The B.C. Supreme Court has rejected complicated constitutional arguments that deficiencies in the medical marijuana regime and conflicting jurisprudence should invalidate the criminal drug law.
In an important, cogent 18-page judgment released Friday, Justice Austin Cullen quashed the suggestion that pot smokers should get an exemption from the criminal law because the medical marijuana scheme isn’t working.
He acknowledged that the pot prohibition is constitutional only as long as medical need is accommodated: “There must be a constitutionally acceptable exemption from prosecution for seriously ill people with legitimate medical needs for the drug.”
But that doesn’t mean any constitutional deficiency or any inefficiency in the medical marijuana program necessarily subverts the criminal law.
Cullen parsed several conflicting Ontario, B.C., federal and Supreme Court of Canada rulings involving the relationship between the national medical marijuana regulations and the drug prohibition.
Cullen explained that in his view, the two most important court decisions spelled out a simple principle — the validity of the criminal law was tied to an effective exemption for medical users and, if that exemption is lacking in any way, the courts have a duty to address that issue rather than target a prohibition that has already received the Supreme Court of Canada’s blessing.
No matter what the concern, the courts must impose the least intrusive and the most precise solution.
If the medical program is ailing, it’s patients that require a remedy, not scofflaws smoking a reefer on a B.C. ferry.
Justice Cullen was sitting as an appeal judge on the summary provincial court conviction of Ryan Poelzer, arrested May 18, 2007 after smoking a joint as the ship pulled into Langdale. An off-duty cop was offended and alerted the RCMP.
As he disembarked, Poelzer was stopped and in his backpack police found 78.3 grams of marihuana, 8.6 grams of hash, and assorted paraphernalia and pro-drug literature.
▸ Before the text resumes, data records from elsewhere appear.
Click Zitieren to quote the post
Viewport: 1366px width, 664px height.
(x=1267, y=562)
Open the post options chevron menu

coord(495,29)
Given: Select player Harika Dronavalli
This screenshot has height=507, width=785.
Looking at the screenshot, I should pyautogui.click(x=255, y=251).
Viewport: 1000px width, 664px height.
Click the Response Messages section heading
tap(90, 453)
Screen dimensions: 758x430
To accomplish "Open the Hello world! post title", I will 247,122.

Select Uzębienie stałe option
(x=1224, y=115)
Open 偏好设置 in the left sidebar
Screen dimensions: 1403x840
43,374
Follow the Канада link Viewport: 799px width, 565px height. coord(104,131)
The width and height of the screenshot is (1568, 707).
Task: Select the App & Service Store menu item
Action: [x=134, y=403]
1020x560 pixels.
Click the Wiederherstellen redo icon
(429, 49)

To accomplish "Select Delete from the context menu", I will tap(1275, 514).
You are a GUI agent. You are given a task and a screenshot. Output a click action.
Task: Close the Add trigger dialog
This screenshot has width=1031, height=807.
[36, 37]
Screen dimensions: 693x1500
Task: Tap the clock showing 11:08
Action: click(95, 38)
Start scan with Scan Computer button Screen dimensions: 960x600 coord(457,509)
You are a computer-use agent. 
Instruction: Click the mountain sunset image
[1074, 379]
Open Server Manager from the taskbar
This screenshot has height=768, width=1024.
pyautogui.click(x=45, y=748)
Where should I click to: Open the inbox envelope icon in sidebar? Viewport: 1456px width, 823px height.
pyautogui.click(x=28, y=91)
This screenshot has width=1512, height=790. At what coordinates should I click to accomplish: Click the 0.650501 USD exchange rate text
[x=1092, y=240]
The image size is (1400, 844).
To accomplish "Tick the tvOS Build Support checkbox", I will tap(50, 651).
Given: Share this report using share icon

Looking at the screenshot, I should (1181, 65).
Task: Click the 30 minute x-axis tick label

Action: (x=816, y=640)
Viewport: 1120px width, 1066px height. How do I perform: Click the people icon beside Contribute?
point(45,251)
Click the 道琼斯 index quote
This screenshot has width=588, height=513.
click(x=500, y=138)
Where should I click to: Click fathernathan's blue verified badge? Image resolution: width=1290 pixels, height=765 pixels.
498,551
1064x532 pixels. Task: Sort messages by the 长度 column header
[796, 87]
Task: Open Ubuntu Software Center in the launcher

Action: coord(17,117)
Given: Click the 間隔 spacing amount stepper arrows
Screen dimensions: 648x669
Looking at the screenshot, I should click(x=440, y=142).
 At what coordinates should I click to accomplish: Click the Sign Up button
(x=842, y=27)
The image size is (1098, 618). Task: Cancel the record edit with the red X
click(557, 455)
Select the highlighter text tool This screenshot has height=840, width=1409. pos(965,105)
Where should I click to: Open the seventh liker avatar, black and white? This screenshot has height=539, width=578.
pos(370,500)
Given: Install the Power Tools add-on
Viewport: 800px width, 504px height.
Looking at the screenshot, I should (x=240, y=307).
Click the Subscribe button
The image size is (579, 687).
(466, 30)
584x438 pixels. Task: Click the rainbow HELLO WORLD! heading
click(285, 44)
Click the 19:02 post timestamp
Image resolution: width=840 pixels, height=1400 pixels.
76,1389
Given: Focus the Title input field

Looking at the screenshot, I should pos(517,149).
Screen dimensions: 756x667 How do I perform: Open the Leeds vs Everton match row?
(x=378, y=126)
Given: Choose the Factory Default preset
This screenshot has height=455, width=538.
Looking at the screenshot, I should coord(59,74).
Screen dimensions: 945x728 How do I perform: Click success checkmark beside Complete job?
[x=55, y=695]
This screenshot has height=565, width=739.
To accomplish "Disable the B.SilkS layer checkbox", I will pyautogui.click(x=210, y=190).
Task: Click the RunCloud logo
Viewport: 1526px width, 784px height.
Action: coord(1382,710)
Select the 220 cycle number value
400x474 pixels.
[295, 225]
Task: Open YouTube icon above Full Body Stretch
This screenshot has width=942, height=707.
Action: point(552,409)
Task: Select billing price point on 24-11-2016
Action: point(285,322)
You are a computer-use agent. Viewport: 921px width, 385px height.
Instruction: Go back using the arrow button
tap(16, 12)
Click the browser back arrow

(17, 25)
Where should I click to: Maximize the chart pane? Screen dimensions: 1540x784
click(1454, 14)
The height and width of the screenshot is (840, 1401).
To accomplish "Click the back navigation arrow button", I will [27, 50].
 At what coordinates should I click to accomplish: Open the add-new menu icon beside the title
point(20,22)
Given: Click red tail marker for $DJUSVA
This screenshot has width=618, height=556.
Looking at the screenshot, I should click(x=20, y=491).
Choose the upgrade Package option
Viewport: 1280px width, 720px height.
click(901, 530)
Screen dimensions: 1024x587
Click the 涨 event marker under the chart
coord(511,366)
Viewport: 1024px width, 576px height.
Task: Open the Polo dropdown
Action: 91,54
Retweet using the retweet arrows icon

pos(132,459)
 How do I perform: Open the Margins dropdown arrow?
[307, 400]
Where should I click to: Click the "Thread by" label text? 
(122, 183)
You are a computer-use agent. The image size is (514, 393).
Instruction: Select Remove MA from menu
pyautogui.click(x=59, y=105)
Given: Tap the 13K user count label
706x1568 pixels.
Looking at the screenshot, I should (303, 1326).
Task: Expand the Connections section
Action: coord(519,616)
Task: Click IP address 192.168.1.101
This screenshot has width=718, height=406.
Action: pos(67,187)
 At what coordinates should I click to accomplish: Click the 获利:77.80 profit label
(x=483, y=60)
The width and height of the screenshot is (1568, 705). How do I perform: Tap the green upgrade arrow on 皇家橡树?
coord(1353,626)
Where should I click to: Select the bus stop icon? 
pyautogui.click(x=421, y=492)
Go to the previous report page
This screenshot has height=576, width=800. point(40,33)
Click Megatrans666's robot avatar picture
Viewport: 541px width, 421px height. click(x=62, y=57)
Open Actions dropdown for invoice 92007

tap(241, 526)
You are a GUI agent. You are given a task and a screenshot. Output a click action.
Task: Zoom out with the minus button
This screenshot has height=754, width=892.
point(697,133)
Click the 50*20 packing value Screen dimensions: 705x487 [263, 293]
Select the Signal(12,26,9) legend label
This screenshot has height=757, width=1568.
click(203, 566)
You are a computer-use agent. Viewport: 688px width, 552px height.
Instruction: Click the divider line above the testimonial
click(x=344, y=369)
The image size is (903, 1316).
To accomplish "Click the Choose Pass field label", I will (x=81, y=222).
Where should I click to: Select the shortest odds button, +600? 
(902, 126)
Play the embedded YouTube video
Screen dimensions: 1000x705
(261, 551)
Poelzer was charged with possession, convicted and handed a six-month conditional sentence.
His lawyer Kirk Tousaw argued the conviction should be overturned because acknowledged deficiencies in the medical marijuana regulations at the time of Poelzer’s arrest rendered the cannabis prohibition invalid, or, alternatively, the conflicting rulings across the country made the state of the law so confused, prosecution constituted an abuse of process.
The provincial court judge dismissed those propositions.
The medical regulations had been found valid, she said, adding she was not bound by the Ontario, federal or previous B.C. cases cited by Tousaw.
There was no confusion about the state of the law — possessing pot was illegal and Poelzer knew that.
“In British Columbia, there is no binding authority that section 4(1) is of no force and effect in the absence of a constitutionally acceptable exemption for medical marijuana users,” he said.
The Supreme Court of Canada has upheld the prohibition against possession of marijuana, Cullen emphasized, and nothing has happened since that decision that would justify a B.C. court declaring the criminal law “to be of no force and effect, or in treating it as such.
“To do so,” he said, “would be to fashion or provide a remedy that in the words of the Ontario Court of Appeal would be ‘overly broad and inadequately tailored to the constitutional deficiencies in the [medical program].'”
Cullen added wryly that Poelzer couldn’t have been too confused by the conflicting jurisprudence, because some of the conflicting cases his lawyer cited had not yet occurred.
Tousaw said his client was disappointed.
A decision in a second key B.C. Supreme Court case focusing on the legal penumbra between the medical regulations and the criminal law is due next month.
It is more complicated because it involves the Vancouver Island Compassion Club.